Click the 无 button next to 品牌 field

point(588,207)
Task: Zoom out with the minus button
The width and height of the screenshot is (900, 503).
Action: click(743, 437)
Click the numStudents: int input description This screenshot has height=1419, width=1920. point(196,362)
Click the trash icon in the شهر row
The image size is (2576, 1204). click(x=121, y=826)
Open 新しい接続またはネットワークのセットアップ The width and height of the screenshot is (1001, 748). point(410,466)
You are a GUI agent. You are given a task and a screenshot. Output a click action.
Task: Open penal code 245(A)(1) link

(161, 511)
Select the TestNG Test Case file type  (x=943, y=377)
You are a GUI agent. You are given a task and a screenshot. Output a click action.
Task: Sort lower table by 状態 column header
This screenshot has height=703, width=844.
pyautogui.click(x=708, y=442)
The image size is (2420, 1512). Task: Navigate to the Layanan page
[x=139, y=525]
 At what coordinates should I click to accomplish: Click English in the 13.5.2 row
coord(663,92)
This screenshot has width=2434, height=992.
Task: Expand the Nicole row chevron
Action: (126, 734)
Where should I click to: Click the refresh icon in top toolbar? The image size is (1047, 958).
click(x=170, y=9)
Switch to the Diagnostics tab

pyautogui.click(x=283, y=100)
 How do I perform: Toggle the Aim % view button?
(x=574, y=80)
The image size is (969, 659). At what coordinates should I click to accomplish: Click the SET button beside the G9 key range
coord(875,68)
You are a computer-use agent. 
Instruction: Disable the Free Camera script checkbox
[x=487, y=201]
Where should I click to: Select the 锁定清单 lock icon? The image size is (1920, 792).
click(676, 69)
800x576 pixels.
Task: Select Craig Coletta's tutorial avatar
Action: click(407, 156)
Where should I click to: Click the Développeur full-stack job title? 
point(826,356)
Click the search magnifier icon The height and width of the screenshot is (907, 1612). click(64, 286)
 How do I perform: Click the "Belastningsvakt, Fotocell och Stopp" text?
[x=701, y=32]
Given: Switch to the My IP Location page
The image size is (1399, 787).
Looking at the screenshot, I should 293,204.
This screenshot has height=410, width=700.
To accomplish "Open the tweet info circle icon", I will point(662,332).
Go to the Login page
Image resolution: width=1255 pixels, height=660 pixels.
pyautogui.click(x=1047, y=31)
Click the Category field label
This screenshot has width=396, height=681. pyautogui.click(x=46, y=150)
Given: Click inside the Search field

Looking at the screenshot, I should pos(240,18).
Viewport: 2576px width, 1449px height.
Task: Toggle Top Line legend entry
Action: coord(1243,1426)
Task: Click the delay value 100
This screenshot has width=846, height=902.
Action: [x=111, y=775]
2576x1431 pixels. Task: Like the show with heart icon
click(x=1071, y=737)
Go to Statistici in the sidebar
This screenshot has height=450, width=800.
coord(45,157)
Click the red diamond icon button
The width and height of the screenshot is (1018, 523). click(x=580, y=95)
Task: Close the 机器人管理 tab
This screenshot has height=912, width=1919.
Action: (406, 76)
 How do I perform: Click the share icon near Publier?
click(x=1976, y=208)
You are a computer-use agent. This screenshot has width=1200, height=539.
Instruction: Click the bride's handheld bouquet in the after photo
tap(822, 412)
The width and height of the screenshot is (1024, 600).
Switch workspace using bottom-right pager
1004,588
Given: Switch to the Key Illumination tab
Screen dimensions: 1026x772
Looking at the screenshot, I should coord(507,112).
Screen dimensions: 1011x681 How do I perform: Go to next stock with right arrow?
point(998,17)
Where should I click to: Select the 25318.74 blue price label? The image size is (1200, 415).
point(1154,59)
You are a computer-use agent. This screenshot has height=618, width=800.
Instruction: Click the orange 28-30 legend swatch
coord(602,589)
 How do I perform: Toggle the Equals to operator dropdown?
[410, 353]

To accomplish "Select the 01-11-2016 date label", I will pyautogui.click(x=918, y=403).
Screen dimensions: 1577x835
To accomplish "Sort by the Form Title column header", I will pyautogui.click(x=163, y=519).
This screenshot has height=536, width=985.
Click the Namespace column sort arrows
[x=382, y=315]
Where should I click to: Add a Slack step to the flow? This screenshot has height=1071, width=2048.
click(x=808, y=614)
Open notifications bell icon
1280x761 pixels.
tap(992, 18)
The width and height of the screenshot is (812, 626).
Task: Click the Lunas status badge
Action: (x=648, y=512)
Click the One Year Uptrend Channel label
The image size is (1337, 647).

REQUIREMENTS: Revise all the rows above by replacing every "How do I perform" with "How can I do" and keeping everything else unchanged.

WRITTEN ANSWER:
Click the 无 button next to 品牌 field

point(588,207)
Task: Zoom out with the minus button
The width and height of the screenshot is (900, 503).
Action: click(743, 437)
Click the numStudents: int input description This screenshot has height=1419, width=1920. point(196,362)
Click the trash icon in the شهر row
The image size is (2576, 1204). click(x=121, y=826)
Open 新しい接続またはネットワークのセットアップ The width and height of the screenshot is (1001, 748). point(410,466)
You are a GUI agent. You are given a task and a screenshot. Output a click action.
Task: Open penal code 245(A)(1) link

(161, 511)
Select the TestNG Test Case file type  (x=943, y=377)
You are a GUI agent. You are given a task and a screenshot. Output a click action.
Task: Sort lower table by 状態 column header
This screenshot has height=703, width=844.
pyautogui.click(x=708, y=442)
The image size is (2420, 1512). Task: Navigate to the Layanan page
[x=139, y=525]
 At what coordinates should I click to accomplish: Click English in the 13.5.2 row
coord(663,92)
This screenshot has width=2434, height=992.
Task: Expand the Nicole row chevron
Action: (126, 734)
Where should I click to: Click the refresh icon in top toolbar? The image size is (1047, 958).
click(x=170, y=9)
Switch to the Diagnostics tab

pyautogui.click(x=283, y=100)
 How can I do: Toggle the Aim % view button?
(x=574, y=80)
The image size is (969, 659). At what coordinates should I click to accomplish: Click the SET button beside the G9 key range
coord(875,68)
You are a computer-use agent. 
Instruction: Disable the Free Camera script checkbox
[x=487, y=201]
Where should I click to: Select the 锁定清单 lock icon? The image size is (1920, 792).
click(676, 69)
800x576 pixels.
Task: Select Craig Coletta's tutorial avatar
Action: click(407, 156)
Where should I click to: Click the Développeur full-stack job title? 
point(826,356)
Click the search magnifier icon The height and width of the screenshot is (907, 1612). click(64, 286)
 How can I do: Click the "Belastningsvakt, Fotocell och Stopp" text?
[x=701, y=32]
Given: Switch to the My IP Location page
The image size is (1399, 787).
Looking at the screenshot, I should 293,204.
This screenshot has height=410, width=700.
To accomplish "Open the tweet info circle icon", I will point(662,332).
Go to the Login page
Image resolution: width=1255 pixels, height=660 pixels.
pyautogui.click(x=1047, y=31)
Click the Category field label
This screenshot has width=396, height=681. pyautogui.click(x=46, y=150)
Given: Click inside the Search field

Looking at the screenshot, I should pos(240,18).
Viewport: 2576px width, 1449px height.
Task: Toggle Top Line legend entry
Action: coord(1243,1426)
Task: Click the delay value 100
This screenshot has width=846, height=902.
Action: [x=111, y=775]
2576x1431 pixels. Task: Like the show with heart icon
click(x=1071, y=737)
Go to Statistici in the sidebar
This screenshot has height=450, width=800.
coord(45,157)
Click the red diamond icon button
The width and height of the screenshot is (1018, 523). click(x=580, y=95)
Task: Close the 机器人管理 tab
This screenshot has height=912, width=1919.
Action: (406, 76)
 How can I do: Click the share icon near Publier?
click(x=1976, y=208)
You are a computer-use agent. This screenshot has width=1200, height=539.
Instruction: Click the bride's handheld bouquet in the after photo
tap(822, 412)
The width and height of the screenshot is (1024, 600).
Switch workspace using bottom-right pager
1004,588
Given: Switch to the Key Illumination tab
Screen dimensions: 1026x772
Looking at the screenshot, I should coord(507,112).
Screen dimensions: 1011x681 How can I do: Go to next stock with right arrow?
point(998,17)
Where should I click to: Select the 25318.74 blue price label? The image size is (1200, 415).
point(1154,59)
You are a computer-use agent. This screenshot has height=618, width=800.
Instruction: Click the orange 28-30 legend swatch
coord(602,589)
 How can I do: Toggle the Equals to operator dropdown?
[410, 353]

To accomplish "Select the 01-11-2016 date label", I will pyautogui.click(x=918, y=403).
Screen dimensions: 1577x835
To accomplish "Sort by the Form Title column header", I will pyautogui.click(x=163, y=519).
This screenshot has height=536, width=985.
Click the Namespace column sort arrows
[x=382, y=315]
Where should I click to: Add a Slack step to the flow? This screenshot has height=1071, width=2048.
click(x=808, y=614)
Open notifications bell icon
1280x761 pixels.
tap(992, 18)
The width and height of the screenshot is (812, 626).
Task: Click the Lunas status badge
Action: (x=648, y=512)
Click the One Year Uptrend Channel label
The image size is (1337, 647).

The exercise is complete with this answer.